Grab every opportunity you can possibly get, and even if it seems a bit strange or uninteresting or isn’t at all financially rewarding or doesn’t even look very musically rewarding, it will be a valuable experience of some sort. You never know who will be there, what you’ll learn and what you’ll get out of it.
Don’t say no!
Is there anything you’d change about your job?
No.
Is there anything you hope to achieve in your career?
Many things…perhaps above all to bring classical music to as many people as possible round the world. Pretty much on a daily basis I am presented with yet another example of the power it has to change and enrich lives.

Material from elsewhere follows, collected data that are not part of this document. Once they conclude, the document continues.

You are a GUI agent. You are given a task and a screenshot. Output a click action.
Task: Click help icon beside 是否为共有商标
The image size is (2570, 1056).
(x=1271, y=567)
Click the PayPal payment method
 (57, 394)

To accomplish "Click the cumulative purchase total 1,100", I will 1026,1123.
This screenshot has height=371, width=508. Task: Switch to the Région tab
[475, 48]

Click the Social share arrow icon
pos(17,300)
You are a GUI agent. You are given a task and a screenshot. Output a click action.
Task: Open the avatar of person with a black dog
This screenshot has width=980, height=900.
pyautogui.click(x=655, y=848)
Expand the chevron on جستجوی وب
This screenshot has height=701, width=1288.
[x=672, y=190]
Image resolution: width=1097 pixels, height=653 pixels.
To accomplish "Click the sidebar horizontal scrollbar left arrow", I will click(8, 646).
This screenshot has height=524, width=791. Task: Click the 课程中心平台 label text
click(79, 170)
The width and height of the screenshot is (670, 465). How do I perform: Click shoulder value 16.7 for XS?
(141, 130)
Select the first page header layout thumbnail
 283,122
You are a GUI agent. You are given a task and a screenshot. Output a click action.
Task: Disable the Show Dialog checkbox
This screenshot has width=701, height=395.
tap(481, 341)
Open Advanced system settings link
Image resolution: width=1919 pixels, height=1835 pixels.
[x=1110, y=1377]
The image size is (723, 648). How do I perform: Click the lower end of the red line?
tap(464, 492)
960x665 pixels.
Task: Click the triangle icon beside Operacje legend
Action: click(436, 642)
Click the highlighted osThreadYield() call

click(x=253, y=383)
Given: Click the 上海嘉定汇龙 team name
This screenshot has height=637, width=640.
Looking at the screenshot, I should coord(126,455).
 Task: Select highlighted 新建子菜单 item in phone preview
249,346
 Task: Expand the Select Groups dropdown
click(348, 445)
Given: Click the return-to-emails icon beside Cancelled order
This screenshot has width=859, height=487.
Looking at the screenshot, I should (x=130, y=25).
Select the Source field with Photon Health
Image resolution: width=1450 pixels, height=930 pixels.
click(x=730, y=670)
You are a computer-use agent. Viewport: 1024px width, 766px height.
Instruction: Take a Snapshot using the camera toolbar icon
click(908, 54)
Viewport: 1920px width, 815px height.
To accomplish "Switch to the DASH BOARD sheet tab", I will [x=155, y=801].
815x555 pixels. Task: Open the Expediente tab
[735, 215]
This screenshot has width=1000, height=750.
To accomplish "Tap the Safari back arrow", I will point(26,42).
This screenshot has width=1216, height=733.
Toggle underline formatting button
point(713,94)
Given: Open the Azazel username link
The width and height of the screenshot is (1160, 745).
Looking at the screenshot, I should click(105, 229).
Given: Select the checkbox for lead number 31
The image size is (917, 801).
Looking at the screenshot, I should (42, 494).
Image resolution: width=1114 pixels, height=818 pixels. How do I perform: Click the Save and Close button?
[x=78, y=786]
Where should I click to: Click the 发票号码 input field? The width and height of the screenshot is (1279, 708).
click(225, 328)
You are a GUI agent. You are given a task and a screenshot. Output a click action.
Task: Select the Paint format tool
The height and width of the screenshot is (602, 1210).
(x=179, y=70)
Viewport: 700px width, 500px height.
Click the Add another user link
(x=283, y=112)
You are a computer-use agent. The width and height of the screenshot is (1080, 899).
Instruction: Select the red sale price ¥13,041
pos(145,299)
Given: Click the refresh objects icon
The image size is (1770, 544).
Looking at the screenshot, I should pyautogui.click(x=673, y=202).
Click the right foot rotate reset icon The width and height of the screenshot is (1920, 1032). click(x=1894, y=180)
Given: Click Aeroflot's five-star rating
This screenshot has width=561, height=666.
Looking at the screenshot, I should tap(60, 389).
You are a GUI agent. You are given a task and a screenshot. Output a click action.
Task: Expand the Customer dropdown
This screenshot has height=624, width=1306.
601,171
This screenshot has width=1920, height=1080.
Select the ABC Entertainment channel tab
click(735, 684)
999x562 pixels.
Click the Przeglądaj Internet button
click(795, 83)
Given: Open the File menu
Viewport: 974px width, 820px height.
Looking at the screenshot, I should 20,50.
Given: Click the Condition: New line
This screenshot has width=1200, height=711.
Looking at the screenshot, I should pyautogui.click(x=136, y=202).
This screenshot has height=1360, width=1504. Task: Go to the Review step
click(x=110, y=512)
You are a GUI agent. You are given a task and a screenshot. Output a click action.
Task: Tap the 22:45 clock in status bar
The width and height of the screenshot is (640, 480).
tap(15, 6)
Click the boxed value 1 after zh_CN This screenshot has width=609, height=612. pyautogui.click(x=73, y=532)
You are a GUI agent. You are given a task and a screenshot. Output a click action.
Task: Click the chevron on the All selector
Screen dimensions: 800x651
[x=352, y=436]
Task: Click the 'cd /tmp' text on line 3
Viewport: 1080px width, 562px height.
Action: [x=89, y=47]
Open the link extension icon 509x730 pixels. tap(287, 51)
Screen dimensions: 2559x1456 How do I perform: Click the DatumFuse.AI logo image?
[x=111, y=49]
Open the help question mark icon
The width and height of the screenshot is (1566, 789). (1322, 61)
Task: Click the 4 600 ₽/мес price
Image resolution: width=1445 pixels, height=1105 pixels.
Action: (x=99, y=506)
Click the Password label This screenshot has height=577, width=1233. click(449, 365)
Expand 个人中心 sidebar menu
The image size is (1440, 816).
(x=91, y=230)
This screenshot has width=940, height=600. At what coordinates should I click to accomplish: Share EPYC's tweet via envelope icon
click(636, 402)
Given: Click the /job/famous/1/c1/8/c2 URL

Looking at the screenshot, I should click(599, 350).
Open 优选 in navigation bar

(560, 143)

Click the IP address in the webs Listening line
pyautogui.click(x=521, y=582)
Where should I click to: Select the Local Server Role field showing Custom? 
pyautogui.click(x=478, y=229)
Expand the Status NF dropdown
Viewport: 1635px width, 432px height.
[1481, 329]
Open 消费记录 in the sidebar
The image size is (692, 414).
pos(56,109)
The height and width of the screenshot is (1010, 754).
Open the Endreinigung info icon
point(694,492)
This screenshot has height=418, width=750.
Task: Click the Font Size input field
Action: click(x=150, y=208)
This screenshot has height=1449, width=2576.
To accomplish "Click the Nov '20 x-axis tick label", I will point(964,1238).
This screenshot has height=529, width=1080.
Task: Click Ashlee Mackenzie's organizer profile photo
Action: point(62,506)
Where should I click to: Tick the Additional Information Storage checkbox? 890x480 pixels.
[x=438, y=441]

I think there will always be more artists that I would love to work with, across a number of different disciplines too, and new music to discover and old music to perform better. There are some pieces which are so special and big that it would be a journey to get there, things I wouldn’t feel I have the experience or gravity to attempt yet but I will in due course.
But as a composer too, perhaps the epitome would be to write a major opera and be involved in performing it, somewhere good!
Is it about who you know not what you know?
Yes inevitably who you know does work alongside what you know, but that doesn’t mean that it’s necessarily a good idea to go round networking. I’ve found that actually it’s been the times when I‘ve just been purely focused on what I’m doing musically and having fun with a particular project that someone's come along and happened to have seen it and said hello. Those have been the moments rather than desperately going round trying to meet people who might be influential.
The best recommendations you can get are from word of mouth of someone who’s seen you in action.
Can it be a short lived career?
If you’re unlucky it could be. If as an excitable young conductor you took on too much too soon, so that you didn’t have space to really develop as you should or ended up sometimes performing to less than the best of your ability, it could be easy to burn yourself out and stop receiving invitations. On the other hand, if things do turn out well - and that doesn’t mean being ridiculously famous, but if you find some ensembles you love working with that happen to also love working with you - you could still be doing that in your 80s.
What’s your backup plan?
I’ve always been very interested in literature and languages, and food actually. Yeah, maybe I’d become a chef!